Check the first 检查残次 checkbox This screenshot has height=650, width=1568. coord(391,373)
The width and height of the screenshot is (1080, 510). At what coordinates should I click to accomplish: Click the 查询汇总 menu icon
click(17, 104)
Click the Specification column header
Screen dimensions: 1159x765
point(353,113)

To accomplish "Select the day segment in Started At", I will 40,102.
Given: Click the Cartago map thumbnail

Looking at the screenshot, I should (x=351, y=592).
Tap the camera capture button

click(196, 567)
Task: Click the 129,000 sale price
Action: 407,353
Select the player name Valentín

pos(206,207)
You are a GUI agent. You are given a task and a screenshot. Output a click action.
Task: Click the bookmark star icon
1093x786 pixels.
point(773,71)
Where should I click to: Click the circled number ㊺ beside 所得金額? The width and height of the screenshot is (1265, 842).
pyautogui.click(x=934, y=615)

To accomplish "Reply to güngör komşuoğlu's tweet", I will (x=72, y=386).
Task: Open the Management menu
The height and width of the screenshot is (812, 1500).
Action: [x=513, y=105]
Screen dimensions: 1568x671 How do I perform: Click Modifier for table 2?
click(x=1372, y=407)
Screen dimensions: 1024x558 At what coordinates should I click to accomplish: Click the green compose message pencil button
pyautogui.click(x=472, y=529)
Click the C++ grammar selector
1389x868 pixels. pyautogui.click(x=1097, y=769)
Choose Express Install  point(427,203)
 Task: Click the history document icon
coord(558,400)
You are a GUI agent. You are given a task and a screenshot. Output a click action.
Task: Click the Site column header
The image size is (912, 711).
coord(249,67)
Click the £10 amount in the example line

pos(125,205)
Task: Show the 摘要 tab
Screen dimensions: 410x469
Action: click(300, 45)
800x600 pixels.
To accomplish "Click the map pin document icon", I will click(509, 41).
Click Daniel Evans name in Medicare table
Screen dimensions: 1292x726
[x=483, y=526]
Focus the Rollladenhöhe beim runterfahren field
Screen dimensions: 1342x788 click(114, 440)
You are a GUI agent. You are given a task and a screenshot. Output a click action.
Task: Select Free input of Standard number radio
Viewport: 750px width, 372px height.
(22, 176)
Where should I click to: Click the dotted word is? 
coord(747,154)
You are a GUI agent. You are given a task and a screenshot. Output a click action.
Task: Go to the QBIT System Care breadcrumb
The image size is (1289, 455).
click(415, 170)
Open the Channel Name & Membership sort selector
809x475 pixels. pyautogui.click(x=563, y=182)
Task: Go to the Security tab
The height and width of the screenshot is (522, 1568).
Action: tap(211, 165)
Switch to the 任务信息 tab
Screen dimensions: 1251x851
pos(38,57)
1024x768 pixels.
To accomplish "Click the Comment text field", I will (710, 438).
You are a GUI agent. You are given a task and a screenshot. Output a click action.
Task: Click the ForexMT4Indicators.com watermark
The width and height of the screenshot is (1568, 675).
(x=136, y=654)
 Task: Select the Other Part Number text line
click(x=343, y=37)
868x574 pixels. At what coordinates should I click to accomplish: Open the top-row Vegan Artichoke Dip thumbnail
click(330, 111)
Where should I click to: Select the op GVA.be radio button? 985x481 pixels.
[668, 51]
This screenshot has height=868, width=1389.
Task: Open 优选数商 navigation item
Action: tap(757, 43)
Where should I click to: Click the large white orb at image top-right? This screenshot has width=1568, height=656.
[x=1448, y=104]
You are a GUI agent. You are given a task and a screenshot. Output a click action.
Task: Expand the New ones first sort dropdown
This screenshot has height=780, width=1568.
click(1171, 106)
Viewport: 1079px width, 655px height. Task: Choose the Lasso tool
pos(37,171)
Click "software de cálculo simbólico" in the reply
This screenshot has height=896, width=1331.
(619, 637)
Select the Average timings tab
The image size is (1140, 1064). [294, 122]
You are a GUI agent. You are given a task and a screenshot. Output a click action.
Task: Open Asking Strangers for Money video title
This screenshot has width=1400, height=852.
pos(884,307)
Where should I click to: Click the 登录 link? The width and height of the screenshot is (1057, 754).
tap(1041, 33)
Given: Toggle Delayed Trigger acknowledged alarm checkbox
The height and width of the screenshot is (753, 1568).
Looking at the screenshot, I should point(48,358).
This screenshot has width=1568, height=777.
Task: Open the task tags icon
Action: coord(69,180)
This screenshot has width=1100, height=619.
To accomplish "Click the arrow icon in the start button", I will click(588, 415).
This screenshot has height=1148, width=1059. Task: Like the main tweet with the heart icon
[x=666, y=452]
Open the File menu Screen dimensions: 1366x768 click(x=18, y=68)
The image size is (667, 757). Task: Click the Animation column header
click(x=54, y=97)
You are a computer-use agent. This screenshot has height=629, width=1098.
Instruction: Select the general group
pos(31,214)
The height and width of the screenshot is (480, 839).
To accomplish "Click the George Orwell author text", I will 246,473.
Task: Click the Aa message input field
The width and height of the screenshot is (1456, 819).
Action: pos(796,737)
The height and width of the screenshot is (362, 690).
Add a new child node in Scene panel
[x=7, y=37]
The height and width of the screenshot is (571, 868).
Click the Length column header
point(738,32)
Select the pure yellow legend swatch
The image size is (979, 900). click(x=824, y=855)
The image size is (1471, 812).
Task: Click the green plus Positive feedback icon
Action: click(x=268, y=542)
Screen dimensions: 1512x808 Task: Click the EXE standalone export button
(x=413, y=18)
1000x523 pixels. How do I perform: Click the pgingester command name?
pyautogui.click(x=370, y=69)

● ● ● ● ● ● ●

Exercise — Extract each line of the material above that contains the string "Open". The match is case-sensitive, so a different capitalization does not count.

Answer for the task —
Task: Open the Management menu
Open the Channel Name & Membership sort selector
868x574 pixels. At what coordinates should I click to accomplish: Open the top-row Vegan Artichoke Dip thumbnail
Task: Open 优选数商 navigation item
Task: Open Asking Strangers for Money video title
Task: Open the task tags icon
Open the File menu Screen dimensions: 1366x768 click(x=18, y=68)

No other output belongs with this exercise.